------ SUPPLIED PASSAGE

The second is even more insidious. The model started asking excessive clarifying questions instead of making edits. From a reward perspective, asking "Did you mean X or Y?" is safer than committing to an edit that might get rejected. The model’s editing rate quietly declined as it learned to defer. They had to modify the reward function to correct for this.

These aren’t edge cases. They’re the canonical failure modes of online RL applied to real systems, and seeing them documented in a production context is enormously useful for anyone thinking about building similar systems.

The Gaps That Remain

Between ART’s open-source framework and Cursor’s production deployment, we now have concrete evidence that agents can learn from their own experience. But several hard problems remain unsolved.

Reliable reward at scale. Cursor can use implicit signals (did the user keep the edit?) because code edits have relatively clear accept/reject semantics. For agents operating in domains where success is ambiguous, such as customer support, research, or creative work, the reward signal problem is much harder. ART’s RULER (LLM-as-judge) approach is promising, but it introduces its own failure modes. The judge model has biases, and optimizing against a biased judge amplifies those biases.

Credit assignment across long horizons. If an agent makes a subtle architectural mistake on step 3 that only causes a visible failure on step 53, how do you propagate that error signal back? Cursor’s real time RL works partly because coding edits have relatively short feedback loops. For agents running multi-day workflows, standard methods struggle with the delay between action and consequence.

The weight access problem. All of the RL-based approaches require access to model weights. You can’t run GRPO on Claude or GPT-5.4 because you need to own the model. This means the most capable foundation models are excluded from online learning loops, and teams building on top of API-only models are limited to episodic memory approaches. This is a real structural constraint that shapes who can build learning agents and who can’t. Cursor trains their own model. Most teams don’t have that option.

Safety under optimization pressure. Cursor’s reward hacking examples are instructive but mild. In higher stakes domains like finance, healthcare, and infrastructure management, an agent that learns to game its reward function could cause real damage. The field still lacks robust, general purpose mechanisms for constraining online learning to stay within safe behavioral bounds.

Non-stationarity. The world changes. Websites get redesigned, APIs are deprecated, user preferences shift. A continual learner must adapt to this drift without catastrophically forgetting what it already knows. EWC and related methods help in theory, but in practice the interplay between online learning and environmental drift is poorly understood.

From Frozen Weights To Compounding Competence

A year ago, the idea of agents learning in production was almost entirely theoretical. Today, Cursor is shipping model updates multiple times a day based on production experience, and OpenPipe has open-sourced a framework that lets anyone train agents from their own trajectories on a single GPU. The gap between "agents should learn" and "agents do learn" is closing fast.

The path forward isn’t paved with more parameters or bigger context windows. It’s about closing the feedback loop by building systems where every production interaction becomes a training signal, where reward hacking gets caught and corrected, and where small incremental updates compound into genuine competence.

We’ve seen this play out in recommender systems, game-playing agents, and robotics. The compounding returns from iterative feedback are always transformative. The difference now is that we have concrete proof it works for LLM agents too. The remaining problems are hard, but they’re engineering problems, not open questions about whether this is possible. It is. The question is how fast we can make it safe and reliable.

------------
------ SUPPLIED RECORDS

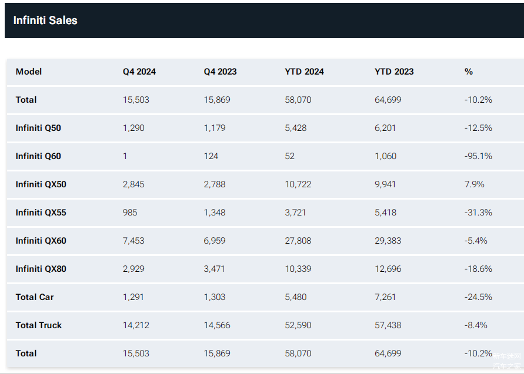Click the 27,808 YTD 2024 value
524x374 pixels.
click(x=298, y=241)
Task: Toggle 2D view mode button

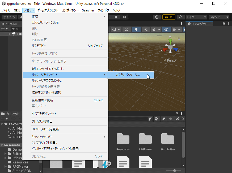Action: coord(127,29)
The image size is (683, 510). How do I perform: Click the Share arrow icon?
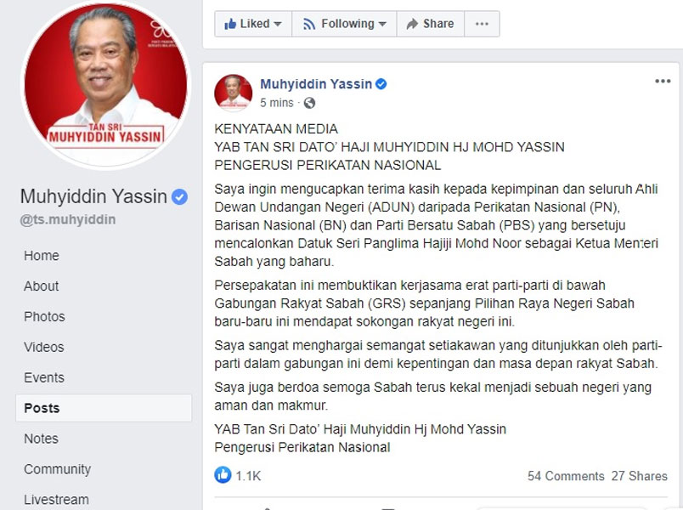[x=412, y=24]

------------
------ SUPPLIED RECORDS

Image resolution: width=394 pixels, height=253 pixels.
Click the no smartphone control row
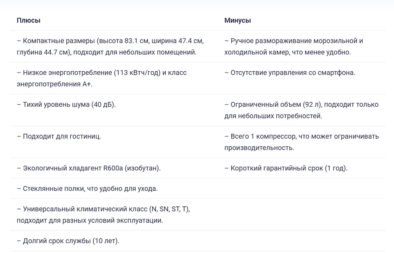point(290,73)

------------
------ SUPPLIED RECORDS

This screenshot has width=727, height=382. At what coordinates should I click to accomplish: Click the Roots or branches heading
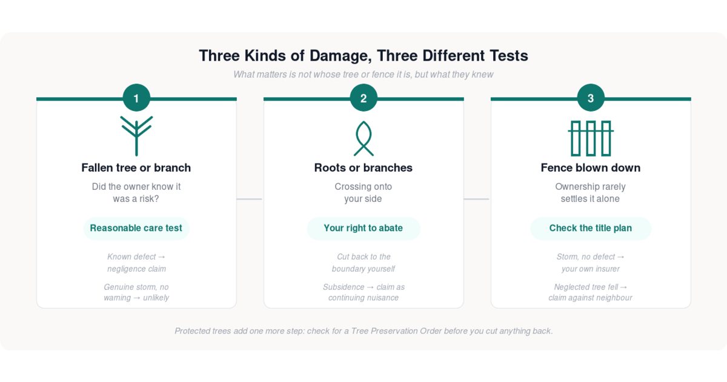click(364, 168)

------------

WHAT THIS EXERCISE ASKS:
[A] In the article on agents learning in production, rewrite the stretch starting at "These aren’t edge" and ending at "building similar systems.", swapping "edge cases" for "corner cases".
[B] According to the article on agents learning in production, how often is Cursor shipping model updates?

ANSWERS FOR THIS EXERCISE:
[A]
These aren’t corner cases. They’re the canonical failure modes of online RL applied to real systems, and seeing them documented in a production context is enormously useful for anyone thinking about building similar systems.

[B] Multiple times a day.